WHAT YOU HAVE TO DO →
Edit the lines of the listing starting at the one containing "Given: Open Microsoft Word with OPEN button" and ending at the one containing "Looking at the": change "Microsoft Word" to "the Word app" and keep everything else the same. Give back only those lines, without the pictures.

STORED DATA →
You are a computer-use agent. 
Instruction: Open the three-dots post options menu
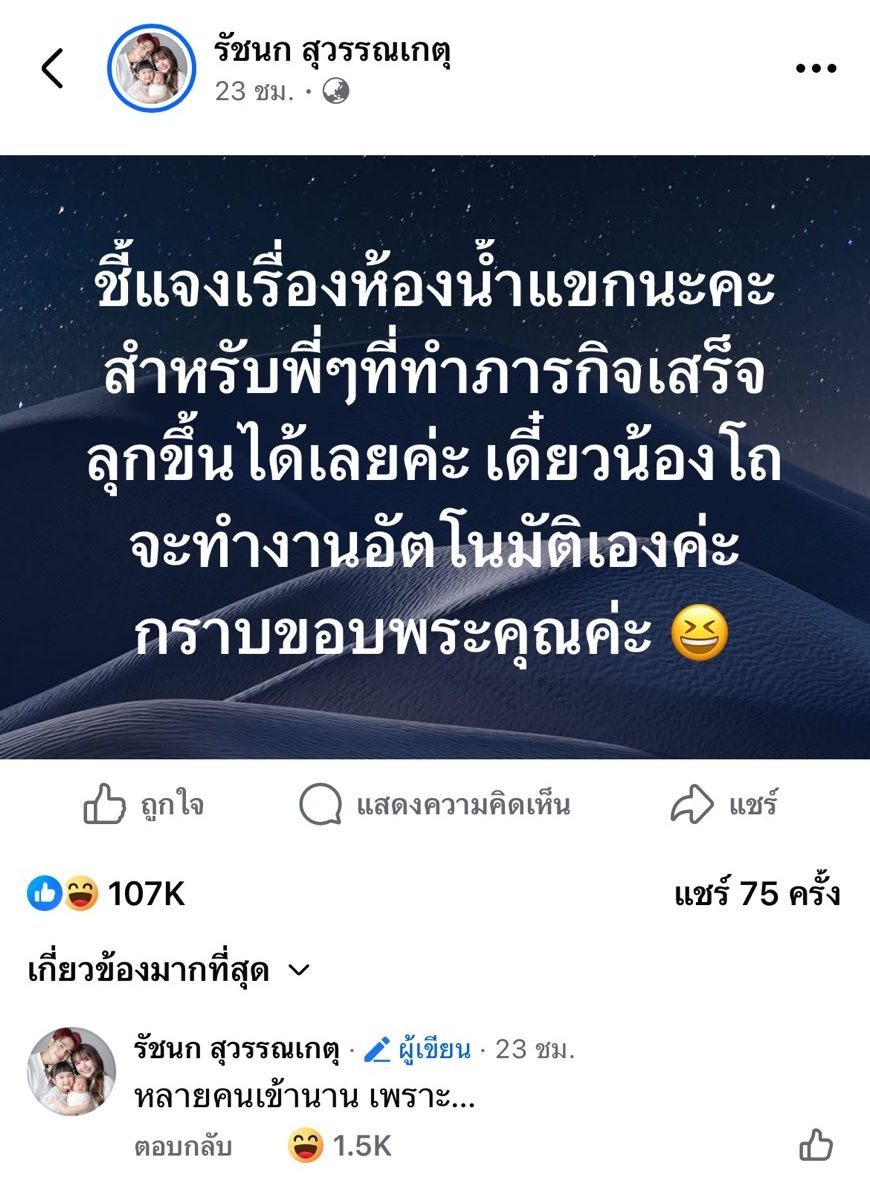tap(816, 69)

==

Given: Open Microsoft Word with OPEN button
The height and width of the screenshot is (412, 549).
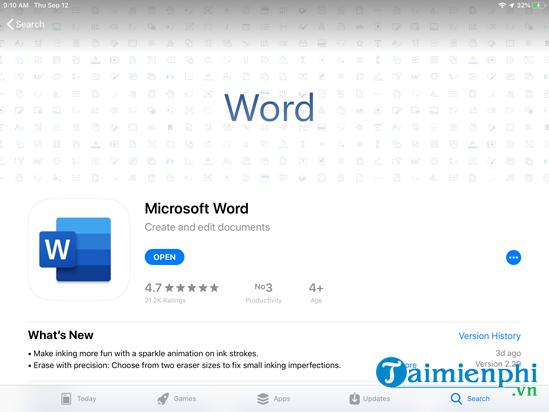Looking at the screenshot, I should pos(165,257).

PROBLEM SOLUTION →
Given: Open the Word app with OPEN button
The height and width of the screenshot is (412, 549).
Looking at the screenshot, I should pos(165,257).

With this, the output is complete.